# Prompt
Whenever a line below mentions the word "Locate", that line should be copied.

Records from a collection:
*** Begin section ***
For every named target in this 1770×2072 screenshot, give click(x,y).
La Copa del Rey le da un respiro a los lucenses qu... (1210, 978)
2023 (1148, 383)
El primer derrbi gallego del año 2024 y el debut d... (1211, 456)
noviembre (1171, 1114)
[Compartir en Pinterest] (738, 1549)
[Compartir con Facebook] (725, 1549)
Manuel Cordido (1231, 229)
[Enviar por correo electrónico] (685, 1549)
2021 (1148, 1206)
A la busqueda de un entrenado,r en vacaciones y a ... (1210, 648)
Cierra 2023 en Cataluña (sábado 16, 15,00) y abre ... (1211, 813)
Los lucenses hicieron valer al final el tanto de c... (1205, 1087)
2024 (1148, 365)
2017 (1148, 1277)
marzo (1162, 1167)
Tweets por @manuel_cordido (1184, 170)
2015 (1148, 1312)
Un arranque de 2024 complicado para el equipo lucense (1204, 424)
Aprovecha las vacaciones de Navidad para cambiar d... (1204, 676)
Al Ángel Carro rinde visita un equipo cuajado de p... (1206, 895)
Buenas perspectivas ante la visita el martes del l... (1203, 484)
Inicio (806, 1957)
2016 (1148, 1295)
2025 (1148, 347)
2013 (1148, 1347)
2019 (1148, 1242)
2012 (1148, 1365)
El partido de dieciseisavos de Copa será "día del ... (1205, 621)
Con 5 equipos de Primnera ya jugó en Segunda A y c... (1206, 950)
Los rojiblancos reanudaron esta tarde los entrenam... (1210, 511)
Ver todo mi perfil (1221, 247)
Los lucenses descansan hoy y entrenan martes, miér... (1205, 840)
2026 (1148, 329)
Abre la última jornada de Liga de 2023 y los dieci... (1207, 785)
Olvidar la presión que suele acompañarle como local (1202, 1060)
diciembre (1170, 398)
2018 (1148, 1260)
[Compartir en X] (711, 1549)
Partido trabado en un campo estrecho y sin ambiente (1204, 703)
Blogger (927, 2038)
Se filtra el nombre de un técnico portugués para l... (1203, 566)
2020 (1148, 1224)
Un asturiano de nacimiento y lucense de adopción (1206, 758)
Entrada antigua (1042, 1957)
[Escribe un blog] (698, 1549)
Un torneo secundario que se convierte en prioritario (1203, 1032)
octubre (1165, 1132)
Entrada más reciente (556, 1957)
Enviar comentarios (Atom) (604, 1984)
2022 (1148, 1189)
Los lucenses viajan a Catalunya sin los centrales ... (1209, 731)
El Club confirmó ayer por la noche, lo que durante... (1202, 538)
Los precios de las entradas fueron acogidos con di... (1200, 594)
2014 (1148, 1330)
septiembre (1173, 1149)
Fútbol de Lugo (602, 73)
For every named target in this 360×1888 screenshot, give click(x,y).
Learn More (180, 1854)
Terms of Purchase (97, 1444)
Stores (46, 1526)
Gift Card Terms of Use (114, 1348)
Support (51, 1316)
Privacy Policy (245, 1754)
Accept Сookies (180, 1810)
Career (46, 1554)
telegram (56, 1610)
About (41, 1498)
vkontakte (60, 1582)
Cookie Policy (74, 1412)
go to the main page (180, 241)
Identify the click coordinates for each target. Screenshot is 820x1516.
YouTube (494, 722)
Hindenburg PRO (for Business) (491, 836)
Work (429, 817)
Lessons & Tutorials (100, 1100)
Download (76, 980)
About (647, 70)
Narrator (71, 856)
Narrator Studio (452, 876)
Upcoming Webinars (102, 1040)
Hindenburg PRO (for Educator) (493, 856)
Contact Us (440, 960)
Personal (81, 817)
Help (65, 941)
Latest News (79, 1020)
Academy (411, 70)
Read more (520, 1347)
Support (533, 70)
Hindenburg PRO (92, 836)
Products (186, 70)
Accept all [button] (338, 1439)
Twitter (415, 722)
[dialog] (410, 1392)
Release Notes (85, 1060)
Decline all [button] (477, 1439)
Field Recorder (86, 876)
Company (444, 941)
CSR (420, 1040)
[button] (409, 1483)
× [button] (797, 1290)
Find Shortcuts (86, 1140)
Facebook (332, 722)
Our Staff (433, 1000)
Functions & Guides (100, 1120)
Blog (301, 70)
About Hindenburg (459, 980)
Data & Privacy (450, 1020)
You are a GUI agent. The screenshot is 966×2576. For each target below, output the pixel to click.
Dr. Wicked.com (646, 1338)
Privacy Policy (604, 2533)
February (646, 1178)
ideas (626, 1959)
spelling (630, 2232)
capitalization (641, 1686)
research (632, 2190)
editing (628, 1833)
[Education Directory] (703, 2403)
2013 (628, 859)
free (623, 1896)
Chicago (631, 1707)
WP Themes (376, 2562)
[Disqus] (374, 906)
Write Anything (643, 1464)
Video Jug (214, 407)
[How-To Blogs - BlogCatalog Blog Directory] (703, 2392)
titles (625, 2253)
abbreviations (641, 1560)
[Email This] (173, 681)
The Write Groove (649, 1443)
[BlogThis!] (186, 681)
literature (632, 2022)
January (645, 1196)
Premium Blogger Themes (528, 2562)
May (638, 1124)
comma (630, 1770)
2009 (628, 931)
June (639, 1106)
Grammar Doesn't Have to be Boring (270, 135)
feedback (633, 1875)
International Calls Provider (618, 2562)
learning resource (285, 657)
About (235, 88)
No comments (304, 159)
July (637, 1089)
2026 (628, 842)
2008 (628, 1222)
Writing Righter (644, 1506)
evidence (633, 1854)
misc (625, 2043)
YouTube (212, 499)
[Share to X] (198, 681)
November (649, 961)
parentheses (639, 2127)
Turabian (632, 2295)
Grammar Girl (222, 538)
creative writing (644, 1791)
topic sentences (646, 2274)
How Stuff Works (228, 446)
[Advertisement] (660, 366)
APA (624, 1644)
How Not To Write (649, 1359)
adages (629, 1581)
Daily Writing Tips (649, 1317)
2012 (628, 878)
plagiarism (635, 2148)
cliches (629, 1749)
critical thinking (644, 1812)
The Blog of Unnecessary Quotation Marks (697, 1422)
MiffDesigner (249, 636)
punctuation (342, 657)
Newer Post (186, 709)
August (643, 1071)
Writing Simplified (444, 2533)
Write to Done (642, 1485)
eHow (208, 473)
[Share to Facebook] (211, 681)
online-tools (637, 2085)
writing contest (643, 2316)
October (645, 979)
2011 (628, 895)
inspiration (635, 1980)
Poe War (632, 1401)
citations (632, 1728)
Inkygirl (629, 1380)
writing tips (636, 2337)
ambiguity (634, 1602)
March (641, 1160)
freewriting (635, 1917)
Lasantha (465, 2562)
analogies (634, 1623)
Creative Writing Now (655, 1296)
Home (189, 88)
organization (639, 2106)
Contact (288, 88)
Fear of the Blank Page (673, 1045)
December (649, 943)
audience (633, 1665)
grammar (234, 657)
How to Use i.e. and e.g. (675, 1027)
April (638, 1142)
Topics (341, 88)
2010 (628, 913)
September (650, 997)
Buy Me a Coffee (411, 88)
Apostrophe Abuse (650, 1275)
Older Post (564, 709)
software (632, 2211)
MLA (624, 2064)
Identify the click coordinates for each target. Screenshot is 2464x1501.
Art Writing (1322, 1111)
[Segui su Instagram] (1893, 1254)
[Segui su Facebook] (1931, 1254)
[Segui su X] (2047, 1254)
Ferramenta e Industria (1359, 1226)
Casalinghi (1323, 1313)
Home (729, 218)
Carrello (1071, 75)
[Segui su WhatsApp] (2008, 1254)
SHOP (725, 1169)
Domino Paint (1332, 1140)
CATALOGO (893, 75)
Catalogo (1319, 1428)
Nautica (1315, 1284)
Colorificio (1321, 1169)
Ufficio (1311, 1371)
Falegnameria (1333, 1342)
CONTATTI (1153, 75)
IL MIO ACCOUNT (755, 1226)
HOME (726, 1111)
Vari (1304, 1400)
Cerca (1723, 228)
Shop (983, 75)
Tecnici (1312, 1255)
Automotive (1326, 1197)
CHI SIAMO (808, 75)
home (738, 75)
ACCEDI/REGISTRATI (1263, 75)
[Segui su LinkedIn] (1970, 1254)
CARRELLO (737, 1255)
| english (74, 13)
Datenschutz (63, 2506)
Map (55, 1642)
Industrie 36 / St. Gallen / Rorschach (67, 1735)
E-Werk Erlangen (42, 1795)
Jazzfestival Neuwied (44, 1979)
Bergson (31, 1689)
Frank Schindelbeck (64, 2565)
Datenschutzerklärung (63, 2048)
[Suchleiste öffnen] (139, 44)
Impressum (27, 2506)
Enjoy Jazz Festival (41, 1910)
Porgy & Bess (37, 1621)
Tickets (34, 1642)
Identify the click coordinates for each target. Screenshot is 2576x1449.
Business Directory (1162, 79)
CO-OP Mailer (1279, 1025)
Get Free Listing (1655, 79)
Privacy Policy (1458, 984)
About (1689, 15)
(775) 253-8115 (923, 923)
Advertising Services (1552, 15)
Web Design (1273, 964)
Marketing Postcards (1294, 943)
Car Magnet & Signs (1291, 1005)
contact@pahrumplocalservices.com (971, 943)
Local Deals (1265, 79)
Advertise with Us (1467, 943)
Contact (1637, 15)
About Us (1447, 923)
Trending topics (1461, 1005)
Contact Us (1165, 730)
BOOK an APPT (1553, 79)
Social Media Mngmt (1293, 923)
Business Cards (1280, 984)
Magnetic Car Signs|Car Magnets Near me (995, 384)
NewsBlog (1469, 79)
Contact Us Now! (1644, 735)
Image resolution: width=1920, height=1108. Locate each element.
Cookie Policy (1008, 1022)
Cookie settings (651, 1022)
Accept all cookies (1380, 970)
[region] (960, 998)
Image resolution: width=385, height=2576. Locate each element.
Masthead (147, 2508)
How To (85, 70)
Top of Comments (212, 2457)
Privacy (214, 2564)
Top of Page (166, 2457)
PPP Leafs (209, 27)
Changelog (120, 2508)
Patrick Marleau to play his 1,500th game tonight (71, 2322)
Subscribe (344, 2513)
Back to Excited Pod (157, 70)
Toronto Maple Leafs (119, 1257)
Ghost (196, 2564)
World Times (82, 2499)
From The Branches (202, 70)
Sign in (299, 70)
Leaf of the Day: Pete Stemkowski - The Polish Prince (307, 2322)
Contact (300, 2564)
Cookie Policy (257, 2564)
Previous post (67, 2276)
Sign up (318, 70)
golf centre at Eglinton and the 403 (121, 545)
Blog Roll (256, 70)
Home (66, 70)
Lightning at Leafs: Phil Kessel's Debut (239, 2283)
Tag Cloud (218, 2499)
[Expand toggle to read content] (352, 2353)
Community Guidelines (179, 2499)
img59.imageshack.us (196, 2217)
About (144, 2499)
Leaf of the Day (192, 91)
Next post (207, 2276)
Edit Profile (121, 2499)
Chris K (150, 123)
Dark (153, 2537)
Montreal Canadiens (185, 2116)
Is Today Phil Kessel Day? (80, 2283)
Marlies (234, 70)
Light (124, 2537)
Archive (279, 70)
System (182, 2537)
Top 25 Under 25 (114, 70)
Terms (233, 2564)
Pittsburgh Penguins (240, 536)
*** End section ***
# Expected answer
Image resolution: width=1920, height=1108. Locate each element.
Image resolution: width=385, height=2576. Locate each element.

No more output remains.